Which new California businesses qualify as startups is a common question in entrepreneurial circles. Typically, the term “startup company” refers to a new organization that has little or no history and little or no sales. This lack of history makes a comparison with other businesses or time periods difficult or unduly speculative. Because they lack a track record of success, startups are often seen as high-risk. Investors are often more interested in a startup’s core idea or technology than they are in immediate revenues or other numbers.

People who invest in startups will typically also take into account the business plan and the expertise of the business owners. There is debate as to when a startup ceases to be a startup, with one opinion being that it is not a startup company anymore once its revenues are sufficient to cover operational costs day to day. Another school of thought says it’s a matter of time, with two years of operational history removing the startup moniker.

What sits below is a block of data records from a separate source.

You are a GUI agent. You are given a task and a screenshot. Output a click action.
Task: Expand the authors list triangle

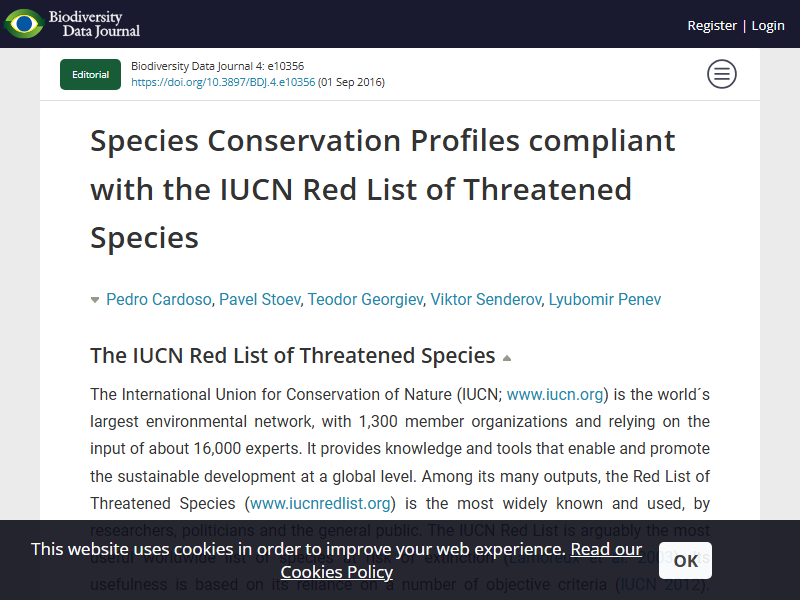coord(95,300)
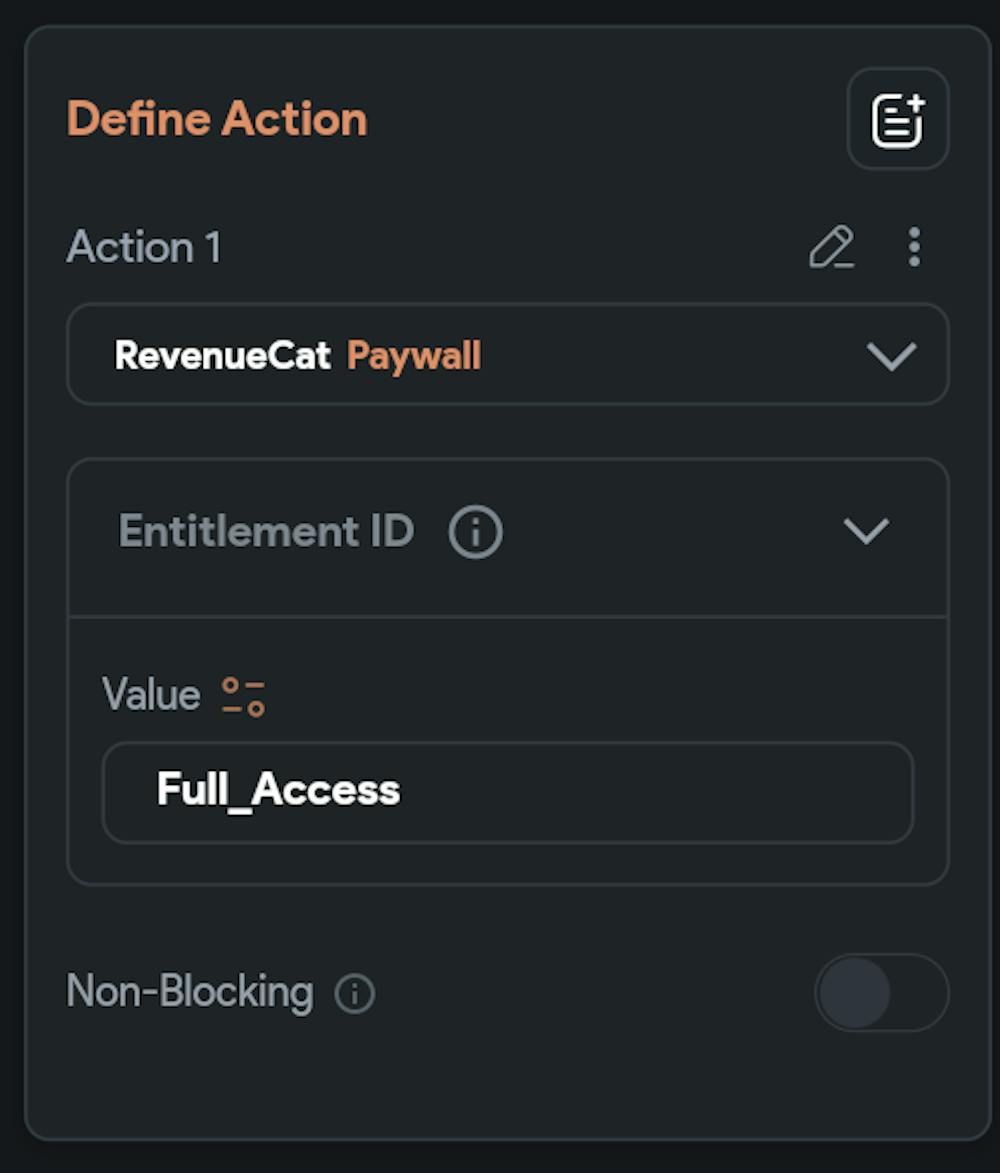Select the Entitlement ID header text
This screenshot has width=1000, height=1173.
click(x=265, y=531)
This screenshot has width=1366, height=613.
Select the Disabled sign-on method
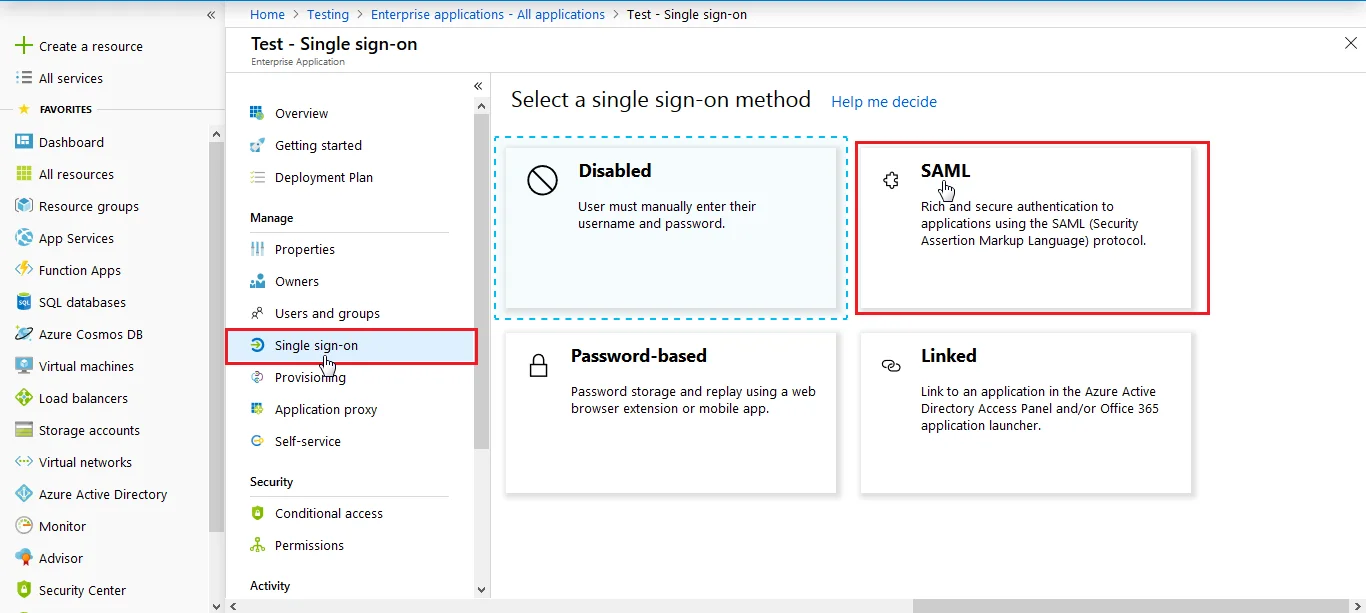coord(671,228)
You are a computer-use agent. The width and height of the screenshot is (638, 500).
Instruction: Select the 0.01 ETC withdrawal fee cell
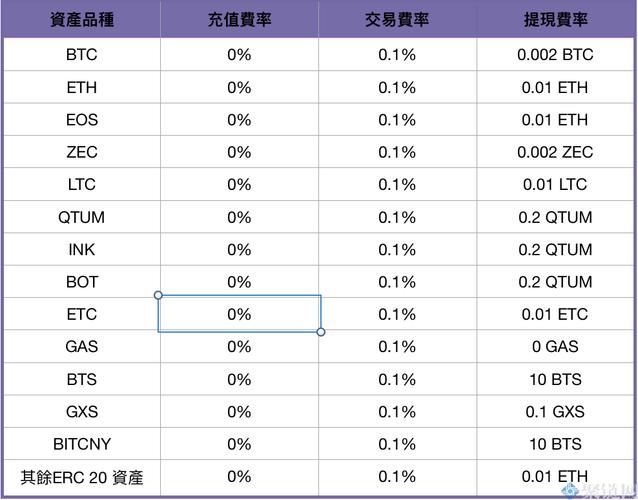555,314
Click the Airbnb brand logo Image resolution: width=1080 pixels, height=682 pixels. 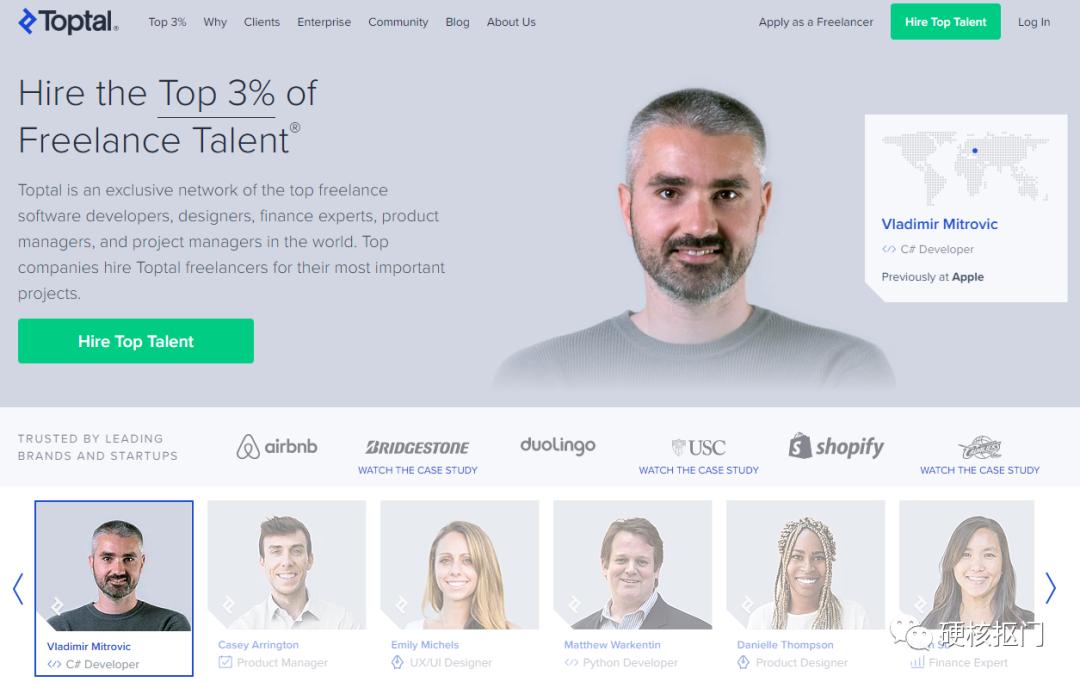(277, 446)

The term is most often associated with technology companies; although, any new business might be referred to as a startup. In order to appeal to investors, the entrepreneurs behind the startup might make pitches highlighting their most interesting products or their marketing and business plans. Venture capitalists or angel investors might consider investing in the company if the plans, people or products are appealing enough.

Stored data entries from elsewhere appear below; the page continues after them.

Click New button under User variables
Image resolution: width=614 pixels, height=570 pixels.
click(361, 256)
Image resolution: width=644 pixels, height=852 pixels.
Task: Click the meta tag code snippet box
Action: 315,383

In a case where California business owners or entrepreneurs are trying to raise money to fund a startup, an attorney might be able to help. Legal counsel with experience in business formation and planning, for example, might examine the client’s situation and suggest business structuring options to attract investors. An attorney might lay out the differences between partnerships, corporations and limited liability companies or draft and file the legal paperwork necessary to establish a business entity for the startup.